Electric Vespa Concept Means Business, Will Sting You If Pushed

il y a 4 années, 4 mois - 10 Juin 2020, RideApart
Electric Vespa Concept Means Business, Will Sting You If Pushed
Stiletto-sharp design is electric noir.

Even more than being an iconic brand name, Vespa is an iconic silhouette. By simply uttering that one Italian word, people who could not possibly care less about motorcycles or scooters instantly picture one in their mind's eye. It might not be perfect, and might kind of be like a little kid drawing their first crayon picture of a Lamborghini Countach, but it's still unmistakably a Vespa.

Still, times change, and people and their preferred objects change along with them. While there's no denying that Corradino D'Ascanio's original Vespa design is an industrial design icon for the ages, iterating on that design to bring it into the future in no way diminishes the original's value.

Kerala-based design firm Mightyseed Designs took D'Ascanio's original and electrified it. "But wait," I hear you thinking. "What about the Vespa Elettrica?" If the electric scooter revolution has shown us anything, it's that there's room for far more than just one electric scooter. Vespa itself fields any number of gas-powered scooters at the same time. Often, multiple models share a single engine, and just offer different styling cues and accessories to suit different rider aesthetic desires. Why shouldn't it be the same for electrics?

Mightyseed's Vespa 98 is not your father's Italian scooter. Instead, this 98 looks like the future from the front and the back, while simultaneously transporting you back to art deco times in profile. It's a unique accomplishment, made all the more special by the fact that these two aesthetics seem to blend seamlessly together, and do not clash.

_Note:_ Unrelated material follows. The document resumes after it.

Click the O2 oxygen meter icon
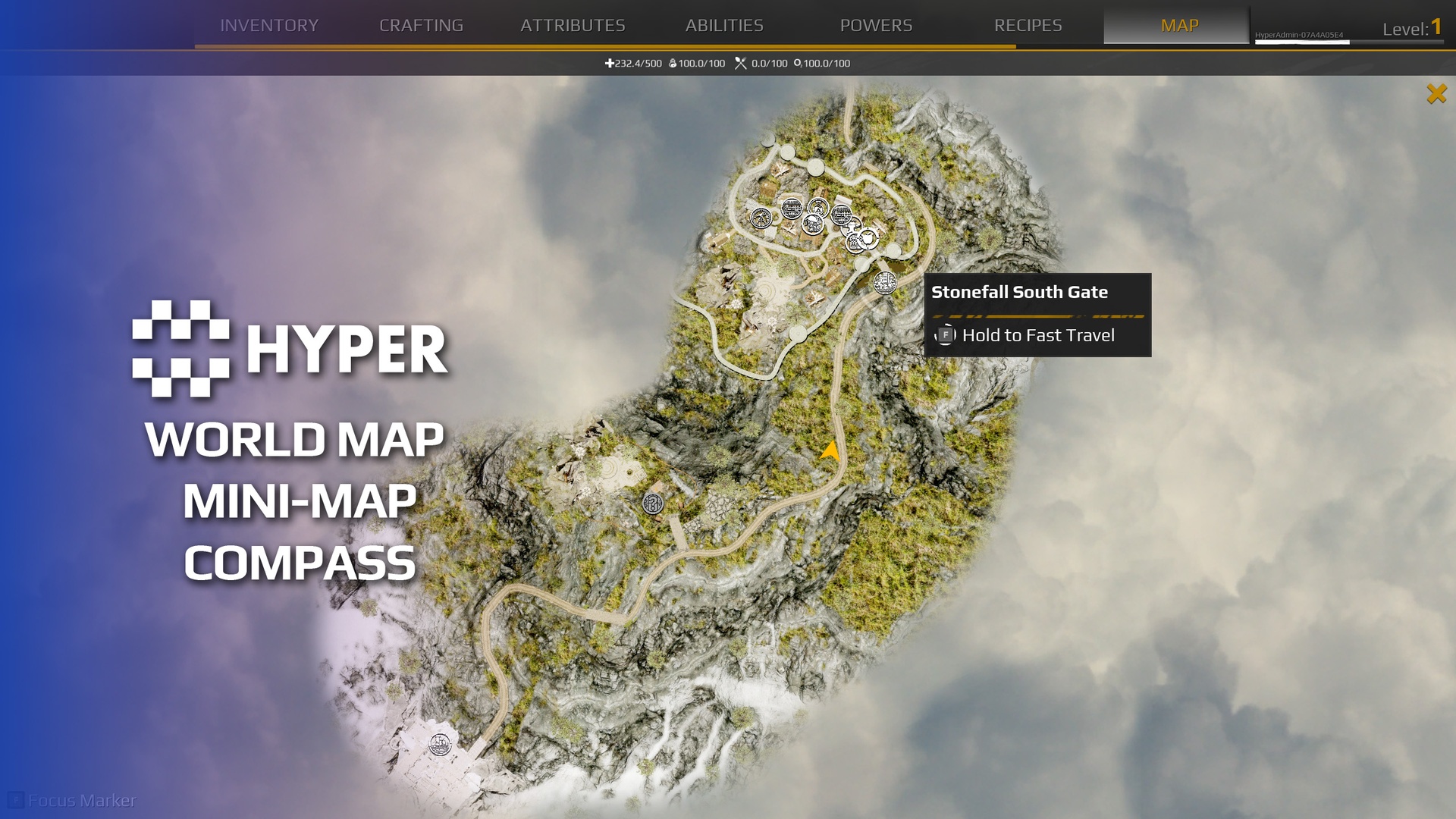Screen dimensions: 1456x819 coord(797,64)
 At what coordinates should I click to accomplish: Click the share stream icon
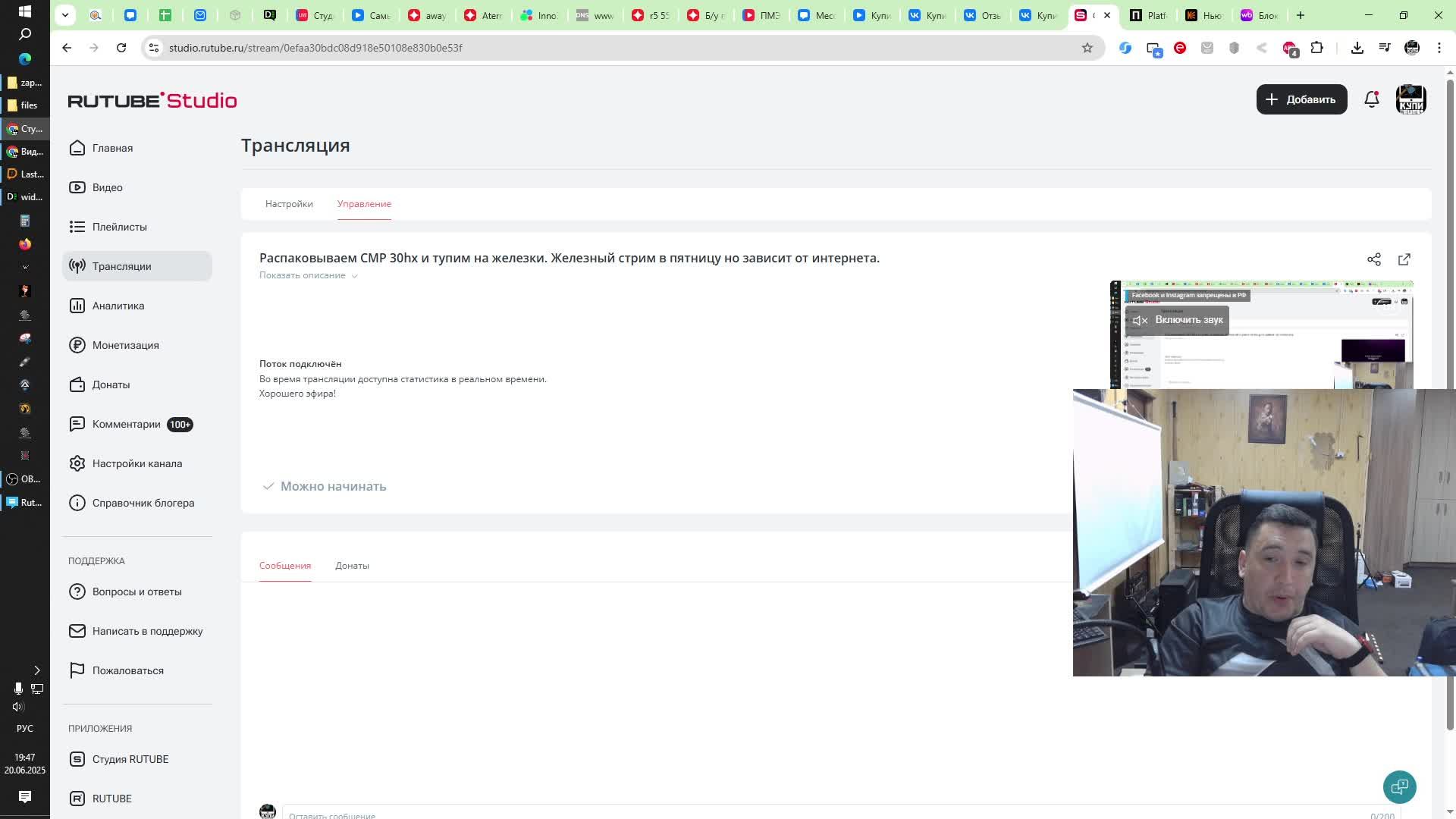(1373, 259)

It's the future and the past tossed into a blender, with LED light strips on the front and a LIDAR system mounted in place of those pedestrian, oh-so-yesterday side mirrors. It's the Vespa of the future giving you massive side-eye for ever doubting it could upshift like this.

The concept stuffs a 30 amp-hour lithium-ion battery pack deep into its belly, opening up a whole world of under-seat storage space. Like many electric scooters, it features a hub-mounted motor at the rear wheel. It's a single-seater, and it's waiting for us all to take turns hopping on, and then each go for a very quiet ride.